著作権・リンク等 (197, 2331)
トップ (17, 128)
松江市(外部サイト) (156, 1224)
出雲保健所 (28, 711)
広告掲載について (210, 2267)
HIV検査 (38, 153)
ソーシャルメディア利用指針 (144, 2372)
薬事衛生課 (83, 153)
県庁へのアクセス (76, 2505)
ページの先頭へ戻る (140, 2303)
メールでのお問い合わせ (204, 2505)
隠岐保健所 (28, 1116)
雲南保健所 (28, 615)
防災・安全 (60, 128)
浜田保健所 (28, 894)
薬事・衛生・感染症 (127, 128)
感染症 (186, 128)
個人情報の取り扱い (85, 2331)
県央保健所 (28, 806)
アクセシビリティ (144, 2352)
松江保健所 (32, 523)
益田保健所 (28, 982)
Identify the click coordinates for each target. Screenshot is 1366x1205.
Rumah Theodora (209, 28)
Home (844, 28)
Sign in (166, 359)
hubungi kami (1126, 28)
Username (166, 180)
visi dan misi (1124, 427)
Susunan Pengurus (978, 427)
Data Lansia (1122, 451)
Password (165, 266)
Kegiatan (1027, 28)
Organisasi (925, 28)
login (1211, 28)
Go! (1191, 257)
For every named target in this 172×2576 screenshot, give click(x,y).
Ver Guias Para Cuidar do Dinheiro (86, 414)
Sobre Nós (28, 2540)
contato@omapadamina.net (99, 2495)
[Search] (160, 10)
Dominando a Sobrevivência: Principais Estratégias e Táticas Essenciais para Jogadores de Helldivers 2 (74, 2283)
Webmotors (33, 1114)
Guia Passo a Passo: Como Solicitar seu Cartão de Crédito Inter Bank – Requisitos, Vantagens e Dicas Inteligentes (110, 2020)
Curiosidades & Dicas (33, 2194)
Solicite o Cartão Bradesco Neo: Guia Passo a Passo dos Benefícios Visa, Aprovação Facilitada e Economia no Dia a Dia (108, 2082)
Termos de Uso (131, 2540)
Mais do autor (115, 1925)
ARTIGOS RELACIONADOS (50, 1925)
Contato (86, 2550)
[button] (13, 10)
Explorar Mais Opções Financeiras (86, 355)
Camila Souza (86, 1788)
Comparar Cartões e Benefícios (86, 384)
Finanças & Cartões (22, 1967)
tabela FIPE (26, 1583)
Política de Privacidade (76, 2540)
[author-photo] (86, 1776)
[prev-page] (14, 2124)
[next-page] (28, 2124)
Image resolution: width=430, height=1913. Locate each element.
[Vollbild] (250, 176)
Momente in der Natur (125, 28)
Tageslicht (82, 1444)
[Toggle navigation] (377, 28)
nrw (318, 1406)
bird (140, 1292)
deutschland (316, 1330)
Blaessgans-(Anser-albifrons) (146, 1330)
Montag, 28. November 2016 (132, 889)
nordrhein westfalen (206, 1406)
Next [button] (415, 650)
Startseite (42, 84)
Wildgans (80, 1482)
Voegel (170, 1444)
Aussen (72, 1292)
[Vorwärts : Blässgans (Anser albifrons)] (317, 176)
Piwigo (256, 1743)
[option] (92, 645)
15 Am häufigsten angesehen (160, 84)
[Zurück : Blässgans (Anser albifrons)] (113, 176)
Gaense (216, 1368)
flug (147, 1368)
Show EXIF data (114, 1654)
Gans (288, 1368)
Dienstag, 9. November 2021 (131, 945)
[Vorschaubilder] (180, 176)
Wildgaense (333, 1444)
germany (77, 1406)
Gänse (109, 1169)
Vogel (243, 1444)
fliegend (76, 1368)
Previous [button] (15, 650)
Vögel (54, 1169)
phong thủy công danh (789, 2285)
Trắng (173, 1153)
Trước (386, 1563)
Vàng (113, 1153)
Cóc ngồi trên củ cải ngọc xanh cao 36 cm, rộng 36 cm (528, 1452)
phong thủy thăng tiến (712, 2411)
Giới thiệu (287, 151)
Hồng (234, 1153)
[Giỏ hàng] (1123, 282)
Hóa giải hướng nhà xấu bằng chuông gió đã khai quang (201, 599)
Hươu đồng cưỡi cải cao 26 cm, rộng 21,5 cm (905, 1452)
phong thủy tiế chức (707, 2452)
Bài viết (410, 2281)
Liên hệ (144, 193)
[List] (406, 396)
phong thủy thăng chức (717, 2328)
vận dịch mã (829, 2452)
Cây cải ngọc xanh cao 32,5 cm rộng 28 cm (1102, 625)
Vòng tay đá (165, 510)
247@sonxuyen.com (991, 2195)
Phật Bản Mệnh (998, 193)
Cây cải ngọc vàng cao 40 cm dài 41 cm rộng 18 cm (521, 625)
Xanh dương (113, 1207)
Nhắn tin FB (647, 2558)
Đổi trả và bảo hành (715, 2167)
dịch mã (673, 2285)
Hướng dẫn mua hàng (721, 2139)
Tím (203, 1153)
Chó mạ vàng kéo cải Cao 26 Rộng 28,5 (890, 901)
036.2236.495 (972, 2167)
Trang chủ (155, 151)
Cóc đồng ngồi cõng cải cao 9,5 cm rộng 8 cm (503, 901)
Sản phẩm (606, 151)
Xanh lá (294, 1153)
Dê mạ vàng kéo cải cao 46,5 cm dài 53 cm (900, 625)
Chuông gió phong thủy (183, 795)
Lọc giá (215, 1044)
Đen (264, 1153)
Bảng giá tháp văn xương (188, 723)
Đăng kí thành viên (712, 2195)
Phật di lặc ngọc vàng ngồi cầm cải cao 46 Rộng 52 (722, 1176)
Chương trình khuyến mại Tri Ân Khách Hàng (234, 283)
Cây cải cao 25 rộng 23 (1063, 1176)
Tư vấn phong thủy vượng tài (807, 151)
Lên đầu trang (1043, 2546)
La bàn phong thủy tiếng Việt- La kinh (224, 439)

### Task objective
Every record above must be printed again exactly.

### Completed exercise
著作権・リンク等 (197, 2331)
トップ (17, 128)
松江市(外部サイト) (156, 1224)
出雲保健所 (28, 711)
広告掲載について (210, 2267)
HIV検査 (38, 153)
ソーシャルメディア利用指針 (144, 2372)
薬事衛生課 (83, 153)
県庁へのアクセス (76, 2505)
ページの先頭へ戻る (140, 2303)
メールでのお問い合わせ (204, 2505)
隠岐保健所 (28, 1116)
雲南保健所 (28, 615)
防災・安全 (60, 128)
浜田保健所 (28, 894)
薬事・衛生・感染症 (127, 128)
感染症 (186, 128)
個人情報の取り扱い (85, 2331)
県央保健所 (28, 806)
アクセシビリティ (144, 2352)
松江保健所 (32, 523)
益田保健所 (28, 982)
Identify the click coordinates for each target. Screenshot is 1366x1205.
Rumah Theodora (209, 28)
Home (844, 28)
Sign in (166, 359)
hubungi kami (1126, 28)
Username (166, 180)
visi dan misi (1124, 427)
Susunan Pengurus (978, 427)
Data Lansia (1122, 451)
Password (165, 266)
Kegiatan (1027, 28)
Organisasi (925, 28)
login (1211, 28)
Go! (1191, 257)
For every named target in this 172×2576 screenshot, give click(x,y).
Ver Guias Para Cuidar do Dinheiro (86, 414)
Sobre Nós (28, 2540)
contato@omapadamina.net (99, 2495)
[Search] (160, 10)
Dominando a Sobrevivência: Principais Estratégias e Táticas Essenciais para Jogadores de Helldivers 2 (74, 2283)
Webmotors (33, 1114)
Guia Passo a Passo: Como Solicitar seu Cartão de Crédito Inter Bank – Requisitos, Vantagens e Dicas Inteligentes (110, 2020)
Curiosidades & Dicas (33, 2194)
Solicite o Cartão Bradesco Neo: Guia Passo a Passo dos Benefícios Visa, Aprovação Facilitada e Economia no Dia a Dia (108, 2082)
Termos de Uso (131, 2540)
Mais do autor (115, 1925)
ARTIGOS RELACIONADOS (50, 1925)
Contato (86, 2550)
[button] (13, 10)
Explorar Mais Opções Financeiras (86, 355)
Camila Souza (86, 1788)
Comparar Cartões e Benefícios (86, 384)
Finanças & Cartões (22, 1967)
tabela FIPE (26, 1583)
Política de Privacidade (76, 2540)
[author-photo] (86, 1776)
[prev-page] (14, 2124)
[next-page] (28, 2124)
Image resolution: width=430, height=1913. Locate each element.
[Vollbild] (250, 176)
Momente in der Natur (125, 28)
Tageslicht (82, 1444)
[Toggle navigation] (377, 28)
nrw (318, 1406)
bird (140, 1292)
deutschland (316, 1330)
Blaessgans-(Anser-albifrons) (146, 1330)
Montag, 28. November 2016 (132, 889)
nordrhein westfalen (206, 1406)
Next [button] (415, 650)
Startseite (42, 84)
Wildgans (80, 1482)
Voegel (170, 1444)
Aussen (72, 1292)
[Vorwärts : Blässgans (Anser albifrons)] (317, 176)
Piwigo (256, 1743)
[option] (92, 645)
15 Am häufigsten angesehen (160, 84)
[Zurück : Blässgans (Anser albifrons)] (113, 176)
Gaense (216, 1368)
flug (147, 1368)
Show EXIF data (114, 1654)
Gans (288, 1368)
Dienstag, 9. November 2021 (131, 945)
[Vorschaubilder] (180, 176)
Wildgaense (333, 1444)
germany (77, 1406)
Gänse (109, 1169)
Vogel (243, 1444)
fliegend (76, 1368)
Previous [button] (15, 650)
Vögel (54, 1169)
phong thủy công danh (789, 2285)
Trắng (173, 1153)
Trước (386, 1563)
Vàng (113, 1153)
Cóc ngồi trên củ cải ngọc xanh cao 36 cm, rộng 36 cm (528, 1452)
phong thủy thăng tiến (712, 2411)
Giới thiệu (287, 151)
Hồng (234, 1153)
[Giỏ hàng] (1123, 282)
Hóa giải hướng nhà xấu bằng chuông gió đã khai quang (201, 599)
Hươu đồng cưỡi cải cao 26 cm, rộng 21,5 cm (905, 1452)
phong thủy tiế chức (707, 2452)
Bài viết (410, 2281)
Liên hệ (144, 193)
[List] (406, 396)
phong thủy thăng chức (717, 2328)
vận dịch mã (829, 2452)
Cây cải ngọc xanh cao 32,5 cm rộng 28 cm (1102, 625)
Vòng tay đá (165, 510)
247@sonxuyen.com (991, 2195)
Phật Bản Mệnh (998, 193)
Cây cải ngọc vàng cao 40 cm dài 41 cm rộng 18 cm (521, 625)
Xanh dương (113, 1207)
Nhắn tin FB (647, 2558)
Đổi trả và bảo hành (715, 2167)
dịch mã (673, 2285)
Hướng dẫn mua hàng (721, 2139)
Tím (203, 1153)
Chó mạ vàng kéo cải Cao 26 Rộng 28,5 (890, 901)
036.2236.495 (972, 2167)
Trang chủ (155, 151)
Cóc đồng ngồi cõng cải cao 9,5 cm rộng 8 cm (503, 901)
Sản phẩm (606, 151)
Xanh lá (294, 1153)
Dê mạ vàng kéo cải cao 46,5 cm dài 53 cm (900, 625)
Chuông gió phong thủy (183, 795)
Lọc giá (215, 1044)
Đen (264, 1153)
Bảng giá tháp văn xương (188, 723)
Đăng kí thành viên (712, 2195)
Phật di lặc ngọc vàng ngồi cầm cải cao 46 Rộng 52 (722, 1176)
Chương trình khuyến mại Tri Ân Khách Hàng (234, 283)
Cây cải cao 25 rộng 23 (1063, 1176)
Tư vấn phong thủy vượng tài (807, 151)
Lên đầu trang (1043, 2546)
La bàn phong thủy tiếng Việt- La kinh (224, 439)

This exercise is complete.